State how many lines of the material below contain the string "dropdown", treating uppercase and lowercase letters as distinct. Give only the number.

= = =

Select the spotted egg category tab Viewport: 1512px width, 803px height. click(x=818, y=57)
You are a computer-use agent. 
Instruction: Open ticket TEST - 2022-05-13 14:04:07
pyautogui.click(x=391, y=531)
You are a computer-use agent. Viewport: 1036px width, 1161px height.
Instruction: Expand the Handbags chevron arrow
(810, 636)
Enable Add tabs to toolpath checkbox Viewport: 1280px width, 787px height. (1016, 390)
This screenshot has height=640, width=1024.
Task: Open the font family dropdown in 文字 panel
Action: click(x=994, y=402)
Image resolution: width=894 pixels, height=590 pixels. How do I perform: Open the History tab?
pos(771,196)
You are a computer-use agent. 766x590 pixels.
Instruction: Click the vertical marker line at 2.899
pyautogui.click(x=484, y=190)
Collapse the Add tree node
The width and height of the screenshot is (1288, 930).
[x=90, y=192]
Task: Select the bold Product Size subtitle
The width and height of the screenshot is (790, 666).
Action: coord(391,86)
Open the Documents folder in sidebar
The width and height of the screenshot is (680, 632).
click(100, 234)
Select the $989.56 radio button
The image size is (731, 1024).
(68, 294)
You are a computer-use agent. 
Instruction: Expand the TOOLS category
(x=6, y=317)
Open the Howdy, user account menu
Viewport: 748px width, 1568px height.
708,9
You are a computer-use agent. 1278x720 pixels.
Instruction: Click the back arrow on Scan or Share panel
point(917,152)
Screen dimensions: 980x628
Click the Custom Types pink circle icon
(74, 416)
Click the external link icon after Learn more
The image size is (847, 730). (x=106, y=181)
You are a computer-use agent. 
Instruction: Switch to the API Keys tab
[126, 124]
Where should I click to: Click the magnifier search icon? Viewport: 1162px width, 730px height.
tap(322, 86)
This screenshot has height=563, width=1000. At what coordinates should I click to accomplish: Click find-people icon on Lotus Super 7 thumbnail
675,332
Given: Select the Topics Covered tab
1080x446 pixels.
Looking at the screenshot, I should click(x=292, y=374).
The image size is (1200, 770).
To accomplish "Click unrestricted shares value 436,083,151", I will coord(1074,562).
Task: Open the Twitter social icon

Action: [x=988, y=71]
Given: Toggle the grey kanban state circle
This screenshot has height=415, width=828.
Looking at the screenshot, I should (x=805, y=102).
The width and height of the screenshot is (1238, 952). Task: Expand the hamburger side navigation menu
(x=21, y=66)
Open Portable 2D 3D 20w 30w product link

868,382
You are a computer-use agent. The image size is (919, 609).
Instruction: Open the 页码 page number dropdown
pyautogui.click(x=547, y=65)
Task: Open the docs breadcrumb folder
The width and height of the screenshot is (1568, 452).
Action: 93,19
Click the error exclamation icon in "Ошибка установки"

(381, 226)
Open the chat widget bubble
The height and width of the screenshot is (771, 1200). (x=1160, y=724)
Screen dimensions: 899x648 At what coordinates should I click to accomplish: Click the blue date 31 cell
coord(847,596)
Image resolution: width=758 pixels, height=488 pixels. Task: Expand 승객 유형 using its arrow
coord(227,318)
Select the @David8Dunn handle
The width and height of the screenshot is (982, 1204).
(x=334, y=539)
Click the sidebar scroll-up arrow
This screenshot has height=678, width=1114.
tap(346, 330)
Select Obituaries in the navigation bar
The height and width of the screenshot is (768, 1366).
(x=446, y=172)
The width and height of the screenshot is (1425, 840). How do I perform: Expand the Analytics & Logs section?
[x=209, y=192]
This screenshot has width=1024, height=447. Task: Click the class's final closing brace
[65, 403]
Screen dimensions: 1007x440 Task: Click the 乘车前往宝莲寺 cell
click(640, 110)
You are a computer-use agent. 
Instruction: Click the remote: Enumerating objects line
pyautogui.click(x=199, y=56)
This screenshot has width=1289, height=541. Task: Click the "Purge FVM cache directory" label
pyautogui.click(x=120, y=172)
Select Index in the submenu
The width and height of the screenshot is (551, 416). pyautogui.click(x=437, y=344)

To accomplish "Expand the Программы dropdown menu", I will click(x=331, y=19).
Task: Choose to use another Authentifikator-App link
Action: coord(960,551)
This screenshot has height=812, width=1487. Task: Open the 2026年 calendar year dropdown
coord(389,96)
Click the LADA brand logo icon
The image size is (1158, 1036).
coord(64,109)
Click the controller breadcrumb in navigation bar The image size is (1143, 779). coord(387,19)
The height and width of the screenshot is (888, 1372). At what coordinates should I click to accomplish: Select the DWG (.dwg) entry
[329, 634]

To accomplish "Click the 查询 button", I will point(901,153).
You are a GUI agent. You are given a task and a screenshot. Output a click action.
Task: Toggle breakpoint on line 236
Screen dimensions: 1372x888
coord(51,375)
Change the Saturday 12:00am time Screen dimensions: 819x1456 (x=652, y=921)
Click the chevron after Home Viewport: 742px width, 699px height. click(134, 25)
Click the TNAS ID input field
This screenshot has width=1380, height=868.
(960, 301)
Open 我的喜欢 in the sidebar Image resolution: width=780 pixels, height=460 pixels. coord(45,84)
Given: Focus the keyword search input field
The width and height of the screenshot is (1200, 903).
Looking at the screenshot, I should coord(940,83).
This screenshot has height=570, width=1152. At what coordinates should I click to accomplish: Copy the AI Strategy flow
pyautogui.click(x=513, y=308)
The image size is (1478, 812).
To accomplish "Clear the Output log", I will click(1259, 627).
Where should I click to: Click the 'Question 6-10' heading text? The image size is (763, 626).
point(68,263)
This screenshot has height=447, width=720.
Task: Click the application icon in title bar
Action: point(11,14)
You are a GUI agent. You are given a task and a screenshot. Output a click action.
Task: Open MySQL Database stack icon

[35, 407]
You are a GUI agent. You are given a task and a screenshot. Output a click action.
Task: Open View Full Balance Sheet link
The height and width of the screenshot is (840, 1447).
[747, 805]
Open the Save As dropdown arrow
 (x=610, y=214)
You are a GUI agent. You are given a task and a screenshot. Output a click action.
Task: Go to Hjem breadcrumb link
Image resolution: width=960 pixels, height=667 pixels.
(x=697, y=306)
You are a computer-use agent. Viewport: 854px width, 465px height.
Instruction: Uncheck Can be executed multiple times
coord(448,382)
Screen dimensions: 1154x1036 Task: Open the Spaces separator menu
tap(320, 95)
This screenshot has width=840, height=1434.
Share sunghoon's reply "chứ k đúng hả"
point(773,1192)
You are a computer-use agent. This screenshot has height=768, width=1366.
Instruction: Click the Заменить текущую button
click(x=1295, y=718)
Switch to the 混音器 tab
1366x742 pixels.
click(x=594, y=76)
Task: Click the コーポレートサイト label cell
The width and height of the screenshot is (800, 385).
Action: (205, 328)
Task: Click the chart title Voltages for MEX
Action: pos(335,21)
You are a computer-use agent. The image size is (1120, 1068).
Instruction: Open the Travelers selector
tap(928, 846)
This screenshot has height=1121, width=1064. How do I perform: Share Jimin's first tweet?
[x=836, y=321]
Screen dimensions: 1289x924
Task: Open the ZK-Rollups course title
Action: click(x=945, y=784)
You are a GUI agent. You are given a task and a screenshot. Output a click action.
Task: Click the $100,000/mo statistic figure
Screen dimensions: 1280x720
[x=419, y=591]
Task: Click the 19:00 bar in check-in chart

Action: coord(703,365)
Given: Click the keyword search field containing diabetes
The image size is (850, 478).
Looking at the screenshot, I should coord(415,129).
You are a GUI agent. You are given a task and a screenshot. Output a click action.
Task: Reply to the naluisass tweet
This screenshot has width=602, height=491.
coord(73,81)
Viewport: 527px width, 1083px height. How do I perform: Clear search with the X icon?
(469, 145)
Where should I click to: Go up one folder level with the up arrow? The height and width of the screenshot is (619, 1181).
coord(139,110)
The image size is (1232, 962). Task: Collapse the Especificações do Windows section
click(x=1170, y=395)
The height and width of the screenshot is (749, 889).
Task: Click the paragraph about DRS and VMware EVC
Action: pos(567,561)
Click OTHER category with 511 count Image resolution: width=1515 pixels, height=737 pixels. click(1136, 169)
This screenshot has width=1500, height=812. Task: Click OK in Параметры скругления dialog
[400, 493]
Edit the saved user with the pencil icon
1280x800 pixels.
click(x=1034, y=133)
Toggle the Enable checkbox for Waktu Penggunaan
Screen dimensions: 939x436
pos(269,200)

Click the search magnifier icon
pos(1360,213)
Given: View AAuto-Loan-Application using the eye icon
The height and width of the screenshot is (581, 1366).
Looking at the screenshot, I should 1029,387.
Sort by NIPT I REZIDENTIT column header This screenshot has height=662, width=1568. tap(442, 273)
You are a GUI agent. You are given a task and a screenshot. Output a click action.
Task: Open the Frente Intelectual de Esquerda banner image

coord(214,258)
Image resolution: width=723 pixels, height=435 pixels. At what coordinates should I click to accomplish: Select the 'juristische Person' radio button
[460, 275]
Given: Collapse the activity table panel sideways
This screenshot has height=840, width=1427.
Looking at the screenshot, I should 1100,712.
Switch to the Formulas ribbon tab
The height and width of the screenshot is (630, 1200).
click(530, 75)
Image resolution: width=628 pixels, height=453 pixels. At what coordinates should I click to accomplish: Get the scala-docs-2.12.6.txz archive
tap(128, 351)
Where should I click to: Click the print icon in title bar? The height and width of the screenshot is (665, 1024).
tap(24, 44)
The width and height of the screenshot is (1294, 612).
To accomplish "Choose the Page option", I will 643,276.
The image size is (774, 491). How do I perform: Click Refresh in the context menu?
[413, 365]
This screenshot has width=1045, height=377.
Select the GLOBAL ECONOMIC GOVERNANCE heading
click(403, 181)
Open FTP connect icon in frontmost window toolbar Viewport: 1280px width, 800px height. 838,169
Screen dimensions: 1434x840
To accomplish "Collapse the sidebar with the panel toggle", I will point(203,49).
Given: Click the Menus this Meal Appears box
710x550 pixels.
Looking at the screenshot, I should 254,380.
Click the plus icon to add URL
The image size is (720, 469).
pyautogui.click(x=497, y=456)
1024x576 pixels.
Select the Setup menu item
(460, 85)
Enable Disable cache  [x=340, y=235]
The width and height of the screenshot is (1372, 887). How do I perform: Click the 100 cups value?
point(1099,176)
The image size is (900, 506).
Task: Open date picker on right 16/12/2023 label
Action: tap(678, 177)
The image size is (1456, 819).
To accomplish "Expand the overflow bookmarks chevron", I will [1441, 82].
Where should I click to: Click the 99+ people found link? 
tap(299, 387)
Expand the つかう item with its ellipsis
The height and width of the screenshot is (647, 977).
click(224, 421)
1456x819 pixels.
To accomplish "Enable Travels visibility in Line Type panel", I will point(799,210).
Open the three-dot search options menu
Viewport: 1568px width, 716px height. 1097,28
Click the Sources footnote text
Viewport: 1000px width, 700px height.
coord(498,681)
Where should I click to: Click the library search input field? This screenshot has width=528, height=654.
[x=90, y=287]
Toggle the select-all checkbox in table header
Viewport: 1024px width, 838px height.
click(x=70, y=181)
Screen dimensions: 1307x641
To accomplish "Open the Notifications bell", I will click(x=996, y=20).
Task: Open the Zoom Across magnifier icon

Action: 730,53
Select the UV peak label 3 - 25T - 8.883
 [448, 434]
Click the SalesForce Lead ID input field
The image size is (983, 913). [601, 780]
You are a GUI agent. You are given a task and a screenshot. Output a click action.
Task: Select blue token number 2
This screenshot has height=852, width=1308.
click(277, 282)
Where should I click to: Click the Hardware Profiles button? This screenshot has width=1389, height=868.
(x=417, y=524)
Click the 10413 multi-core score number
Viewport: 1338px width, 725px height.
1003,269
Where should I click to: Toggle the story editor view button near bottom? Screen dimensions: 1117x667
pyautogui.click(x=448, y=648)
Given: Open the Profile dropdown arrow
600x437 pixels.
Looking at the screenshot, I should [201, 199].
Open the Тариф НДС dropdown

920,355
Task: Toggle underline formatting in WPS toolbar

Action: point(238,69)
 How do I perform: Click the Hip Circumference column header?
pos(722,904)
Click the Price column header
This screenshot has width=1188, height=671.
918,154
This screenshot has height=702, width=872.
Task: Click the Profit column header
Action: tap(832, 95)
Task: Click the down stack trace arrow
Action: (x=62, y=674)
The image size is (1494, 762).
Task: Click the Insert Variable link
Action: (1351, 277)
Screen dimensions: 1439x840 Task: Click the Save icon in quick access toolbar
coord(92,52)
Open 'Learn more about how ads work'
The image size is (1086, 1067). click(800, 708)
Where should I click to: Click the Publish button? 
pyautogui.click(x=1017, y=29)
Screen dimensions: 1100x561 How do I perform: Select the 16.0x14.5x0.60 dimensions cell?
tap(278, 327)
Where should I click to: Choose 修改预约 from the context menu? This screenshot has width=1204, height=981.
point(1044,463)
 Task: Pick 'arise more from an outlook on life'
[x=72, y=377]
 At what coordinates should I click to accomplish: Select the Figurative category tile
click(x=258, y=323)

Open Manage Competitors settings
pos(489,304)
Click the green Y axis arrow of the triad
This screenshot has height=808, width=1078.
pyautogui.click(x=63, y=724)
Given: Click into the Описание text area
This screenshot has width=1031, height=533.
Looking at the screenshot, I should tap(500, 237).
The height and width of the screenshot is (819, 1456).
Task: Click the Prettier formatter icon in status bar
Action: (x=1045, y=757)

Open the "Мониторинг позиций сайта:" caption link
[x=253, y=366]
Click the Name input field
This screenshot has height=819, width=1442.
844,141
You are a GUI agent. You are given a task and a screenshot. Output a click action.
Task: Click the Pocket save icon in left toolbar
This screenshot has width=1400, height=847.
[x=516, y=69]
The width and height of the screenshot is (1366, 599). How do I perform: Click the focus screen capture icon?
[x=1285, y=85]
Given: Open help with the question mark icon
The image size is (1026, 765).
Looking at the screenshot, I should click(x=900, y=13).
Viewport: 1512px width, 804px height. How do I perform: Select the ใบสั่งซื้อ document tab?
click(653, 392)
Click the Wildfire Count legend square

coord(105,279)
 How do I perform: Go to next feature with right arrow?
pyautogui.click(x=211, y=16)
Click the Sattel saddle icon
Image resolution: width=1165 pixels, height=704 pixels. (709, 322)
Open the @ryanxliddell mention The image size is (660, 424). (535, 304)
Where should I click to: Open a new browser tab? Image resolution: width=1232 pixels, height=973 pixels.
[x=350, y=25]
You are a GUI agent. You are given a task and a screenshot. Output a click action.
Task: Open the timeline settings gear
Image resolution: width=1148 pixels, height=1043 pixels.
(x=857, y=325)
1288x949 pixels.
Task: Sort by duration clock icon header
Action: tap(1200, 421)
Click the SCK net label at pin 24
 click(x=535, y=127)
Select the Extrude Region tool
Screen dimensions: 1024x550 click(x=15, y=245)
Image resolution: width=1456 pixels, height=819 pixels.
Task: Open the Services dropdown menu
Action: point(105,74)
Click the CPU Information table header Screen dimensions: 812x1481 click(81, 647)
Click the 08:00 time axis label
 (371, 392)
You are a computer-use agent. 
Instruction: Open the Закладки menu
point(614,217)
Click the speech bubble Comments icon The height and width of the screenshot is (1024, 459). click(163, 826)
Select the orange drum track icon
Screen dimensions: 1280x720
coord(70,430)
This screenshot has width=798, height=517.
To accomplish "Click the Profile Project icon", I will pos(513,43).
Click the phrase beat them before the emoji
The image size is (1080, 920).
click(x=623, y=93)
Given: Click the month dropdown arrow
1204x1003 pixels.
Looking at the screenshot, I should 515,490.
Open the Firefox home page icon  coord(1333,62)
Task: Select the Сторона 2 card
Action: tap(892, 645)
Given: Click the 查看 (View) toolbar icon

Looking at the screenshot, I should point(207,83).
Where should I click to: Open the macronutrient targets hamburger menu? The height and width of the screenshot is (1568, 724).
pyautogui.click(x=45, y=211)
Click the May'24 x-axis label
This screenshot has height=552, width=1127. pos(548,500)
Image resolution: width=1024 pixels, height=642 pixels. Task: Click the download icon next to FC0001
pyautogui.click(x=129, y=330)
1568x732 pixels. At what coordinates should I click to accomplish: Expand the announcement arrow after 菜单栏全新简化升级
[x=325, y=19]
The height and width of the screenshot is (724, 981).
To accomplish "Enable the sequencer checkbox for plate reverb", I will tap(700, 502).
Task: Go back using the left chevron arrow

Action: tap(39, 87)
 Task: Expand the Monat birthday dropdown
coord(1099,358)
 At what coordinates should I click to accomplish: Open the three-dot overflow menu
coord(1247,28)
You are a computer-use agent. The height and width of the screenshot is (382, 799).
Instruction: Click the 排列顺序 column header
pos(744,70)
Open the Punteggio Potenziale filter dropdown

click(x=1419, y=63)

= = =

* [Task answer]: 11